Randy Clark

Personal information
- Nationality: American
- Height: 6 ft 2 in / 188cm

Boxing career
- Stance: orthodox

Boxing record
- Total fights: 14
- Wins: 13
- Win by KO: 7
- Losses: 1

= Randy Clark (boxer) =

American boxer

Randy Clark was a professional American Heavyweight boxer from Miami, Florida. Before turning to boxing, Clark was a high school football star at Coral Gables Senior High School in Coral Gables, Florida. Additionally, before beginning his boxing career Clark served four years with the United States Marine Corps.

==Career==
Clark turned professional boxer without ever having an amateur fight. He turned professional on October 21, 1969, and scored a first round Knockout over Moses Green. Clark quickly became a fan favorite and gained a lot of support from blue collar workers in the South Florida area. Clark worked as a plasterer in the Miami area.

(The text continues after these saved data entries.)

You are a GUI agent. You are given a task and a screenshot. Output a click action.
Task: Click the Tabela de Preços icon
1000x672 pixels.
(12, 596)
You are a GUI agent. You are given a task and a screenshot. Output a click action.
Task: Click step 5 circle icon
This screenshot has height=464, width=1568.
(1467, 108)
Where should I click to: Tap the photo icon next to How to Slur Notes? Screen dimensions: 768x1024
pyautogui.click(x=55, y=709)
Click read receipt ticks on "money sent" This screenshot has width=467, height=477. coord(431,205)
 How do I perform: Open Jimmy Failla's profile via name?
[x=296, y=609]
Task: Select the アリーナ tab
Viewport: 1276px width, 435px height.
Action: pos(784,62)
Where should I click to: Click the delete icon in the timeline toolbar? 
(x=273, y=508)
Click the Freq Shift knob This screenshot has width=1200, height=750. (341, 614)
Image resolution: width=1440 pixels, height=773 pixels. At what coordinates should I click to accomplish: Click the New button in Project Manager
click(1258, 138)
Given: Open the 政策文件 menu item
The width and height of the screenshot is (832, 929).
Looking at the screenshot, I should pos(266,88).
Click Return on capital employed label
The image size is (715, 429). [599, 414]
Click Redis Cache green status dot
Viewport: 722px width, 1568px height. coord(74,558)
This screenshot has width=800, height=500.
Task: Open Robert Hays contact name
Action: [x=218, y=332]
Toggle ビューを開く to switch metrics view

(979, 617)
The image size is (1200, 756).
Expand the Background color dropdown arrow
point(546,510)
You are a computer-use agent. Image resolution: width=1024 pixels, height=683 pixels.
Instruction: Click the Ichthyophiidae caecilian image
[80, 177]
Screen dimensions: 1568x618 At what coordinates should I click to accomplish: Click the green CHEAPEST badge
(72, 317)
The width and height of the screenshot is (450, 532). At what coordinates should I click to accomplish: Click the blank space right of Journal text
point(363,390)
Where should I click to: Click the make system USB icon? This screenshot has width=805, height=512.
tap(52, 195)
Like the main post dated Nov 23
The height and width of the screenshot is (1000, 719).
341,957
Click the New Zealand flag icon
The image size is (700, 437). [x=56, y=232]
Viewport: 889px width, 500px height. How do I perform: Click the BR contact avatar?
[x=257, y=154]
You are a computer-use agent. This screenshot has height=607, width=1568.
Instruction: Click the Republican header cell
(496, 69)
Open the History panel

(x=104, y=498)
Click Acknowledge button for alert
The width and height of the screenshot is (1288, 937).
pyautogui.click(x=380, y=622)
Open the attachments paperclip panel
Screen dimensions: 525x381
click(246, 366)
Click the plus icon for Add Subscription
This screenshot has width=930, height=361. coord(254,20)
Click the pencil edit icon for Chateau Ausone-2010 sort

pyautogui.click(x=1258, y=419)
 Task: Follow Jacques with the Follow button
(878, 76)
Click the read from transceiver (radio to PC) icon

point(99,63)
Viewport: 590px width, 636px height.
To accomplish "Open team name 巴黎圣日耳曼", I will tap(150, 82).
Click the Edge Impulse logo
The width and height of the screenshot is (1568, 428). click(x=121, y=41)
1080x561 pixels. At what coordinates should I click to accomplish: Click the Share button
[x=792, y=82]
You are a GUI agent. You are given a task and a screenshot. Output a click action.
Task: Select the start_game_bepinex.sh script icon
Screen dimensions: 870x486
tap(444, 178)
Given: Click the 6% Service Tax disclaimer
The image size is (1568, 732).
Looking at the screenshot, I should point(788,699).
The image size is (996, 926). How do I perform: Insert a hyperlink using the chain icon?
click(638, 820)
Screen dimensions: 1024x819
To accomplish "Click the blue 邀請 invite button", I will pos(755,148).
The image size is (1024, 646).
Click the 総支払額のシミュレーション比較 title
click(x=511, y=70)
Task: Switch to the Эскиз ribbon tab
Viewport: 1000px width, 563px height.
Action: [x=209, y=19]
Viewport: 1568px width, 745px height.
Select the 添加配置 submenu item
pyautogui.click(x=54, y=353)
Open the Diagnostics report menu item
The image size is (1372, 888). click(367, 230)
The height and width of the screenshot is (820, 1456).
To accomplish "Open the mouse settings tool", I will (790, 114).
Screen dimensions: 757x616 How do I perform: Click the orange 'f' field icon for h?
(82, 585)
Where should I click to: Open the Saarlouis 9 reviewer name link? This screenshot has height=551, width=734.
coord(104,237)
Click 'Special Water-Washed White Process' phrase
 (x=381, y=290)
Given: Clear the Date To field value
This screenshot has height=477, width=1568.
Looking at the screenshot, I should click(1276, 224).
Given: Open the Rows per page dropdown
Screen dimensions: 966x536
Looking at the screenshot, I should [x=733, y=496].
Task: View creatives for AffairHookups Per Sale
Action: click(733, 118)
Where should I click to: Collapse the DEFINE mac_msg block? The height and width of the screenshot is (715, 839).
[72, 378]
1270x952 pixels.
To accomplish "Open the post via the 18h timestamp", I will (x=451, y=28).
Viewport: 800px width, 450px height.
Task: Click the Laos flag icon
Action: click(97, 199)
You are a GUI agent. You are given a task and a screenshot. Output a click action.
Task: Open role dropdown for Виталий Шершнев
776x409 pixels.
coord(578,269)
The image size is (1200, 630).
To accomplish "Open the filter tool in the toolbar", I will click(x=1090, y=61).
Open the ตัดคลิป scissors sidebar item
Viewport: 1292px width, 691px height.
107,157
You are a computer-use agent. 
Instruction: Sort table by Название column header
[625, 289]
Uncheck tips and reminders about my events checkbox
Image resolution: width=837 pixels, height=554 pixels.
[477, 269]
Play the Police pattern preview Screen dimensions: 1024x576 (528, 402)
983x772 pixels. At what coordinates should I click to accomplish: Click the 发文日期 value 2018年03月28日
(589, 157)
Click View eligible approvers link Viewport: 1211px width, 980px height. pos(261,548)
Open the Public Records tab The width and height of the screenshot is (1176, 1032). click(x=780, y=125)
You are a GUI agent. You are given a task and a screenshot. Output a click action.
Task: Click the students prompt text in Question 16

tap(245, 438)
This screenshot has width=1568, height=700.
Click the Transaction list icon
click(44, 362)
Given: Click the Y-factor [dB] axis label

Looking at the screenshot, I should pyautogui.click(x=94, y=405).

After compiling a record of eleven wins and no losses Clark appeared in his first main event. On June 20, 1972, Clark scored a ten-round decision over Fred Williams at the Miami Marine Stadium on Key Biscayne.

Clark was continuously plagued by injured hands throughout his career. Clark's unofficial professional record was thirteen wins and one loss.

He is the president of Olde World Walls & Ceilings, a traditional plastering company specializing in historical plaster restoration work.